Sierra Nevada Smoked Imperial Porter Finish
The nose for this expression is mainly brandy. The beer barrel finish here is a tad more subdued, adding spice, herbs, and a touch of orange peel. That’s where the subtlety ends. The palate is hops & malt, caramel and fruit. It’s not as malty as the 3 Floyds Dark Lord-finished expression. A slightly burnt sugar note carries over to the crisp finish. Some water brings out the hops on the nose, and bring forward the caramel and hops on the palate. It also unveils a slight smokiness.
Oskar Blues G’Knight & Deviant Dale’s Finish
What’s nice about this specific expression is the fruity nature of the brandy is left largely intact. The barrel finish kicks up a fresh, citrus note and some hoppy notes. Copper & Kings’ official tasting notes are largely spot on: “Clean, crisp, hints of black pepper.” It almost comes across as a bit of citrus immediately followed by a slightly dry and spicy note. Where sometimes brandy can be a bit “heavy,” it’s quite the opposite with this expression. An ice cube brings about a slight caramel on the nose and palate, and up the hops. Very fresh. This would make a great summertime porch dram.
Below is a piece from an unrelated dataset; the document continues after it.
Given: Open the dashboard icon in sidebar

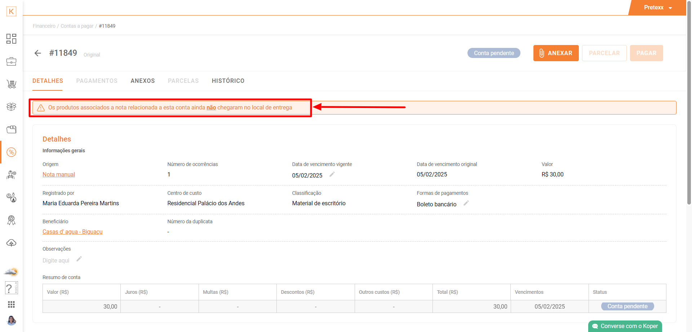Looking at the screenshot, I should [11, 39].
Against The Grain Mac Fanny Baw Finish
This expression smells like a rich whiskey – caramel, vanilla, fruit and a touch of oak char. I even get some brininess. If you gave this to me blind, I’d say this is a barrel-finished Island scotch whisky. Taste-wise, there are no surprises on the palate – vanilla, toffee, brine, fruit and a faint touch of smoke. Think Talisker with the smoke dialed way down and the fruit notes turned up. The finish is spicy, long and sweet. Add ice and the sweet notes become more prominent.
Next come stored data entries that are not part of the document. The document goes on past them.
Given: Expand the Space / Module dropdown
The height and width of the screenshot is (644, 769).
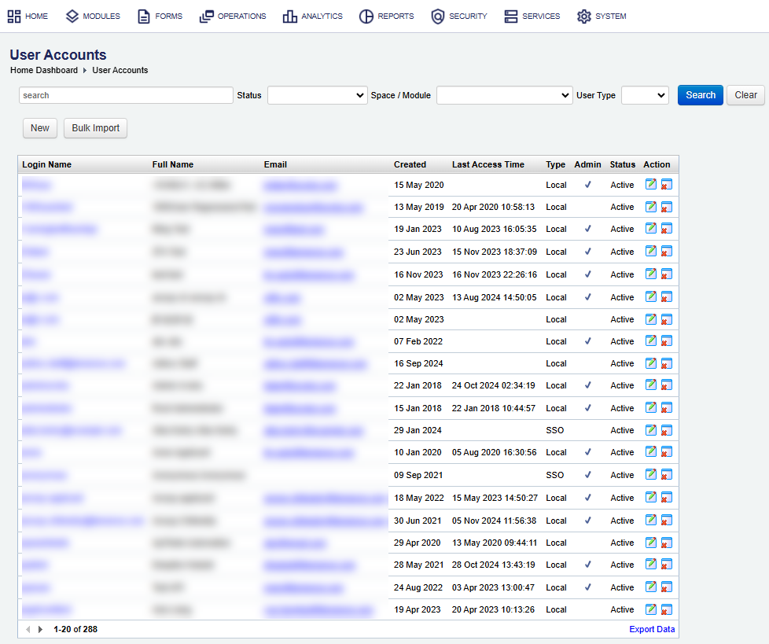Looking at the screenshot, I should [504, 95].
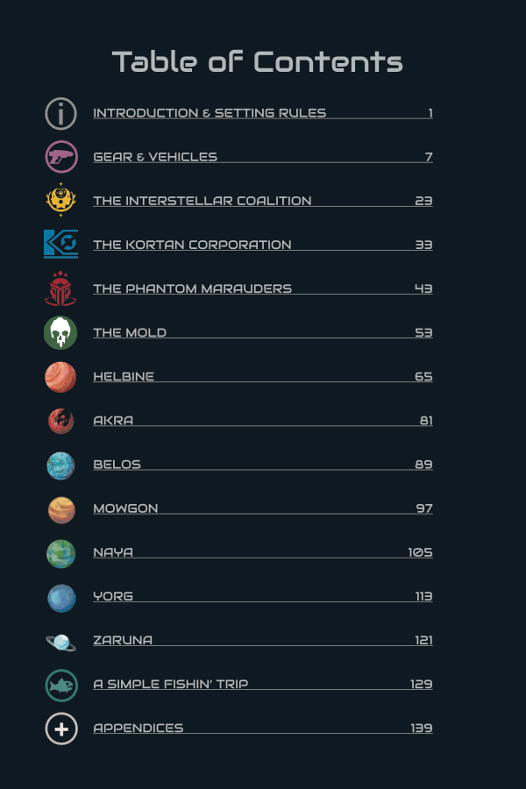Jump to The Kortan Corporation chapter
The image size is (526, 789).
[192, 245]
Joe Heron and his team at Copper & Kings have hit another home run with these upcoming releases. Although the flavors presented here might not appeal to everyone, I think these brandies are interesting enough to create some new hardcore fans for the brand. I applaud Heron’s decision to experiment with barrel-finishing his brandy, and can’t wait to taste what Copper & Kings releases next.